The EU agriculture ministers have reached an agreement on the Health Check of the CAP. The main outlines for agricultural policy were decided up until 2013. The most important issues for Finland were the consequences of the abolition of the milk quota system and continuation of coupled payments.
A decision was made on raising the rate of compulsory modulation, i.e. transfer of funds from direct payments to rural development. The rural development funds of the EU available for Finland per year will increase by 6 -15 million euros. National funding is also required. The funds may be used to finance rural development measures relating to e.g. climate change, water protection, renewable energy and the milk sector.
The coupled EU payments were again reduced. Minister of Agriculture and Forestry Sirkka-Liisa Anttila considers it very significant that Finland was granted a derogation of 10 per cent for coupled payments not allowed to the other Member States. "This will allow us to look for solutions which ensure the continuation of production, especially in the milk and beef sectors”, Minister Anttila points out. Unlike before, there is now about five million euros available for financing these solutions. Within the 10 per cent, national funds may also be used to support the milk sector. Minister Anttila considers it important that the rural development measures may also be reinforced.
"Now we must start the work in our own country. Decisions on the implementation of the system and allocation of funds to different production sectors will be made together with the producer organisations by the beginning of August 2009”, says Minister Anttila.

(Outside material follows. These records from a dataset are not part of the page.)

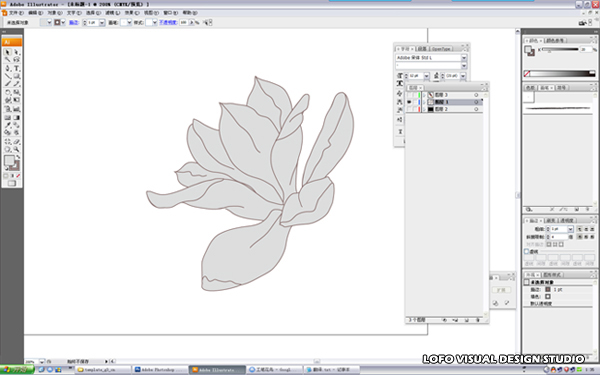Select the Eyedropper tool

click(x=7, y=125)
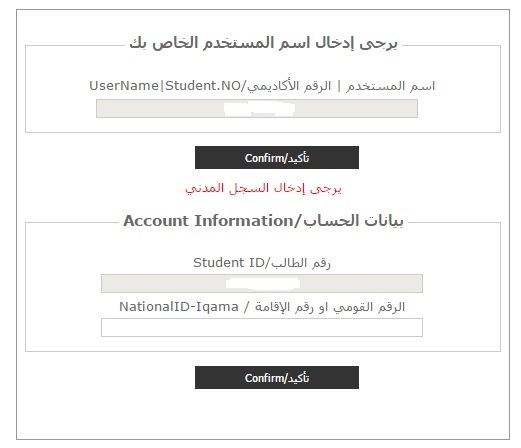
Task: Click the Arabic "رقم الطالب" label
Action: coord(300,263)
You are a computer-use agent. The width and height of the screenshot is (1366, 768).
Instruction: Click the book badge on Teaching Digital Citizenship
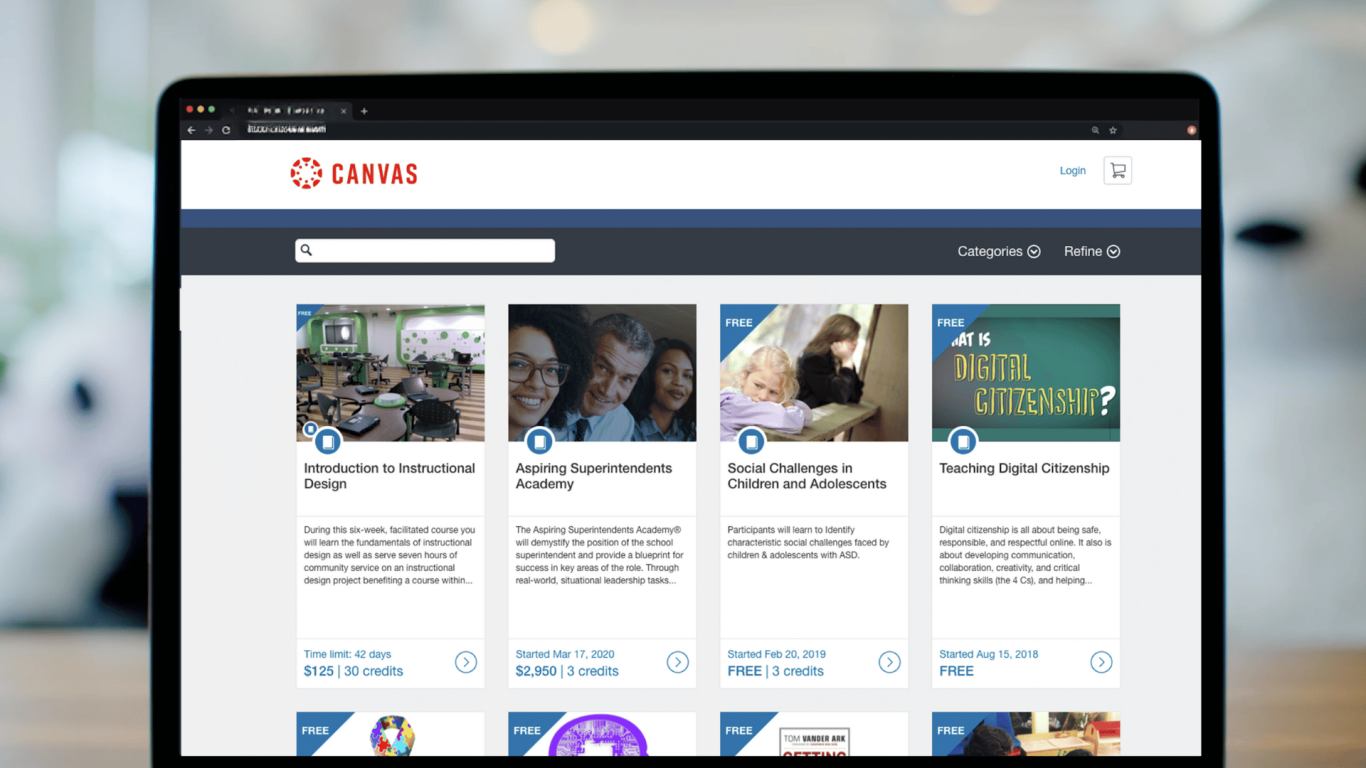coord(963,441)
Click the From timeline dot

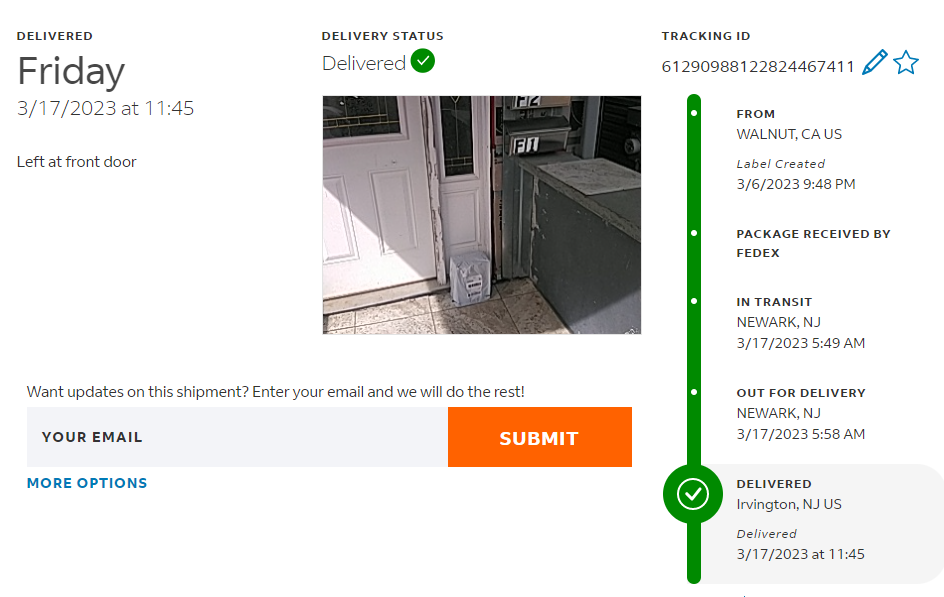(x=694, y=112)
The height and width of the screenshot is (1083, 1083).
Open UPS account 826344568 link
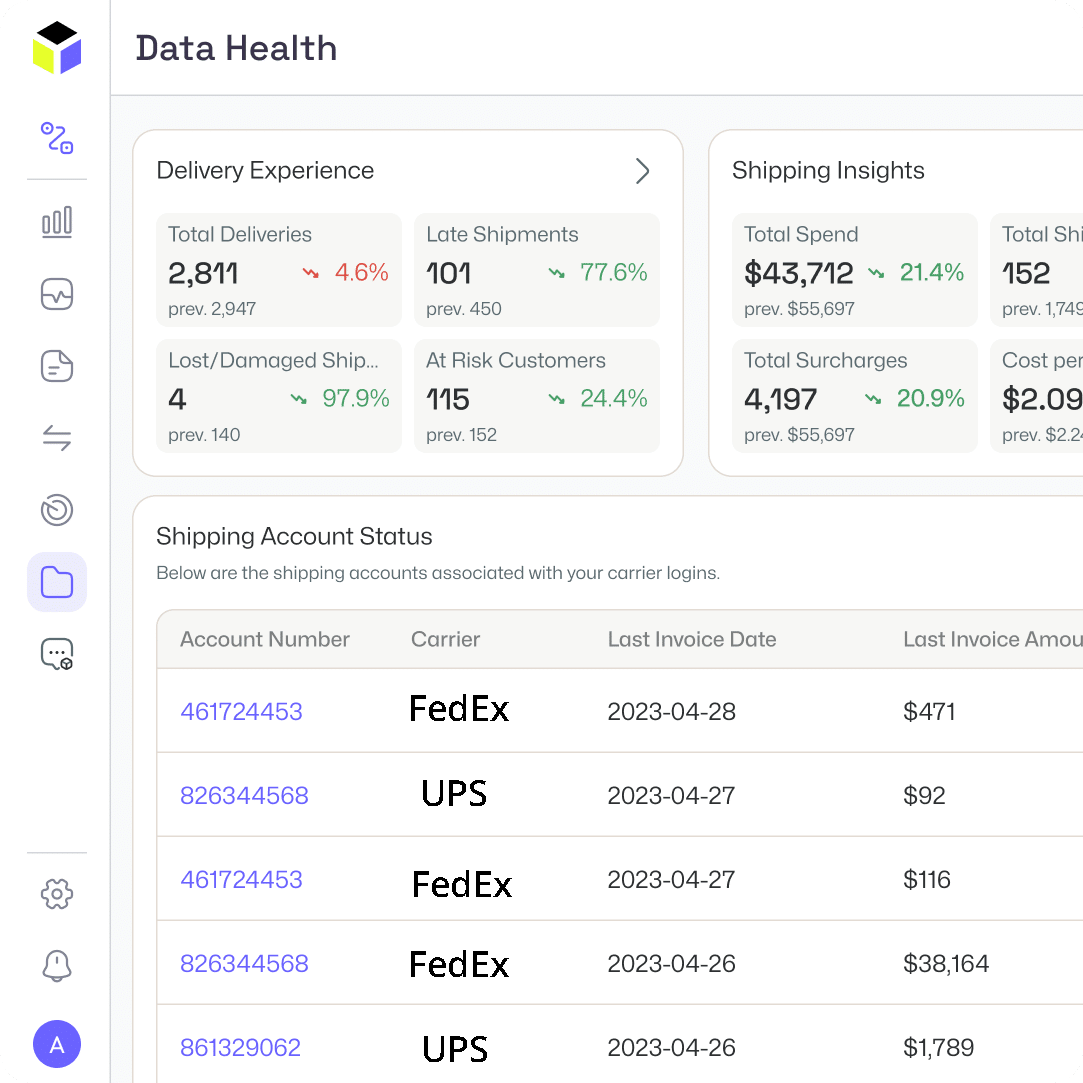pos(244,796)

EU payments for starch potato will be transferred to the single payment scheme in 2012. ”National arrangements will be searched for to ensure that starch potato production continues in Finland”, Minister Anttila stresses.
Milk quota system will be abolished in 2015. Finland has demanded that the quotas should be maintained, but this did not find support among most of the Member States. The quotas will be raised by one per cent a year until 2013. The situation on the milk market will be assessed based on reports in 2010 and 2012 and the necessary action will be taken.
Minister Anttila notes that the decision on quotas has no immediate impacts on the milk sector. "Winding down the quota system increases competition on the milk market, but this will also depend on the trends on the global milk product market. The Ministry follows the impacts of the abolition of the quotas and development of the Finnish milk sector very closely”.
The Council also decided on the so-called school fruit scheme, aimed to promote healthy eating habits among children and the young by offering free vegetables and fruits in schools. Finland will decide on the introduction of the scheme later on, after having examined the costs.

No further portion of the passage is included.